In this book, Robert Frank is doing to things in my opinion.
The first is that success in life is due in large part to luck. Your economic outcomes are dependent on lots of things that can be assigned to random chance outside of the old canard of hard working men pulling themselves up by the bootstraps. I think the case is made in the book for that hypothesis to viewed as mostly true.
The second part is that there should be a progressive consumption tax. This is dropped in the last third of the book, and I had all sorts of questions about how it would be applied. Most of them were answered in an appendix but I’m still not sure how businesses are taxed (if at all in his paradigm).

The problem for me was that these two separate ideas felt very loosely connected. The idea is that since success is random, then we need to prevent the thing where people strive to keep up with the Joneses and spend beyond their means or at the top limit of their means. It seems weird to me because it is designed to discourage spending and growing consumer spending is one of the things that makes capitalism grow – and degrowth in a capitalist economy is recession and people thrown out of jobs and deflation. There seem to be a lot of knock-on effects that are unaddressed here.
For me, though, this seems to be one of those things where it is a solution looking for a problem, and as a reader I wasn’t sold on the solution as much as I was sold on the problem and still wonder about the link between the two.

November 30, 2016

The Stories are Important: Grace's "Tranny"



I finished this book this week. I enjoyed it. But I’m not entirely sure what to say about it.

From the start, I am a fan of her band, Against Me! I’m still a fan even if it becomes just another name for what she does. But I’m not a huge fan. I know bigger fans, who have seen her (in both fake Tom and real Laura phases) than I have. AM! Is like a top 20 band for me and I was trying to think if another similar artist in my own esteem wrote something would I have preordered it sight unseen six months in advance of the release date?

Probably not.

Why is that? Well, look at the title. Grace’s dysphoria is the story, for better or worse. This book, thigh, is different. Despite the title, it is more a straight narrative about growing up and wanting to be in a band and then being in a band. And then the band does ok and then it does better and then it alienates some of the original fans.

The hints at the dysphoria are there. But it feels like a bit of a bait and switch. If the dysphoria is the story and someone grabs the book for that, it is only hinted at in the opening chapters. For me, this is the part where I allow myself to say that I’m glad I never had to face even a marginal level of fame. And I create the illusion that my 2000 followers on twitter are just the right amount.

But at the end Grace start to get deep about the story that makes her story the thing that people want to read about- no matter the reason.

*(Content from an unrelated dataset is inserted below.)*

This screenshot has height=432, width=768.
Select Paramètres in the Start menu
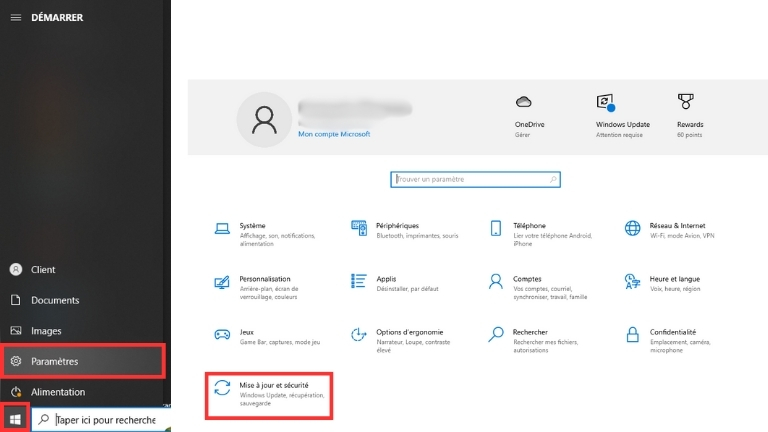click(83, 361)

The problem is that there’s the earlier hints, and lines about life living in the closet, but the out of the closet stuff has been covered in other publications.


I want Laura to live her truth. I’m glad she can now. But this either seems too exploitative or not exploitative enough. I’m not sure. What I can imagine it does is allow other transwomen to live their truths, so that the details here are unimportant if they focus too much on the band or not. Ultimately, as a society we are better off when more people tell their stories and we approach closer to a universal truth (if it even exists).